認定結果が通知されたら、まずその等級に応じた損害賠償金の請求手続きを相手方保険会社と進めます。通常、判明した等級を踏まえて後遺障害慰謝料や逸失利益を算定し、相手方保険会社と示談交渉に入ります。示談交渉の結果に納得できない場合は、改めて異議申立てなどの手段を検討します。後遺障害認定が確定すれば、以後の賠償額に大きく影響しますので、結果通知後の対応も慎重に行いましょう。
よくある質問とその答え
- Q: 後遺障害に認定されると何がもらえますか?
A: 後遺障害等級が認定されると、後遺障害慰謝料や逸失利益(将来得られるはずだった収入の減少分)を加害者側に請求できます。等級に応じて自賠責保険から所定の保険金が支払われるほか、任意保険や自賠責以外の賠償請求も可能になります。認定がなければこれらの補償は受けられません。 - Q: 後遺障害認定は必ずされますか?

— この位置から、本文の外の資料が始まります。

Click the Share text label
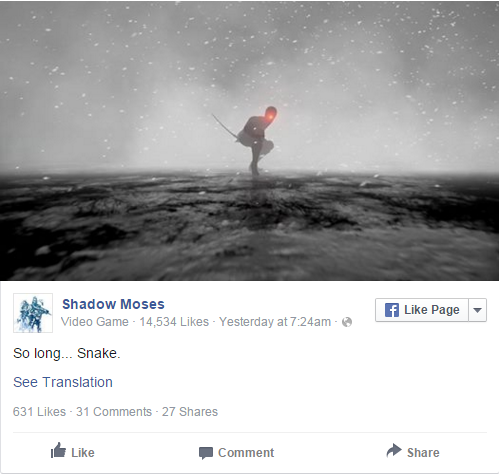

A: いいえ、事故後に症状が残っていてもすべて認定されるわけではありません。認定には自賠責施行令で定める等級基準を満たし、所定の手続き・審査を経る必要があります。基準に満たない場合は「非該当」となり、自賠責保険からの保険金支払い対象外となります。 - Q: 後遺障害認定の申請に期限はありますか?
A: 交通事故の損害賠償請求権には時効があります。後遺障害賠償の場合、医師による症状固定の日の翌日から5年以内に請求(申請)を行う必要があります。それを過ぎると加害者に請求できなくなる場合があるので、認定申請はできるだけ早めに行ってください。 - Q: 弁護士にはいつ相談すればいいですか?
A: 後遺障害の申請や示談交渉を有利に進めるには、症状固定と診断された直後に相談するのが望ましいです。早めに相談すれば通院や書類準備のアドバイスを受けられ、認定準備を万全に進められます。その後も示談交渉や異議申立てなど随時サポートしてもらえます。 - Q: 診断書の作成は有料ですか?
A: はい、医療機関に後遺障害診断書を書いてもらうにはおおむね5千円~1万円程度の費用がかかります。費用は通常、一時的に被害者が負担しますが、後遺障害認定されれば加害者側保険から補償されます。なお、認定されなかった場合は補償されないため、その際は自己負担となります。病院によっては2万円以上のところもあるので、事前に確認しておくと安心です。 - Q: 事前認定と被害者請求はどちらがいいですか?
A: 一般的に、認定される等級を最大化したい場合は被害者請求が勧められます。事前認定は被害者の負担が少なく簡便ですが、手続きは加害者側保険会社が行うため、重要な資料が十分に提出されないリスクがあります。被害者請求は手間が増えますが、自分で資料をチェック・追加できるため認定に有利な証拠を逃しません。また、被害者請求では仮渡金制度で賠償金の一部を早期に受け取ることも可能です。状況に応じて選択してください。
以上が後遺障害等級認定の基本的な流れとポイントです。後遺障害認定は専門的な手続きですが、申請準備や適切な相談で適正な補償につなげることができます。不明点があれば早めに専門家へ相談することをおすすめします。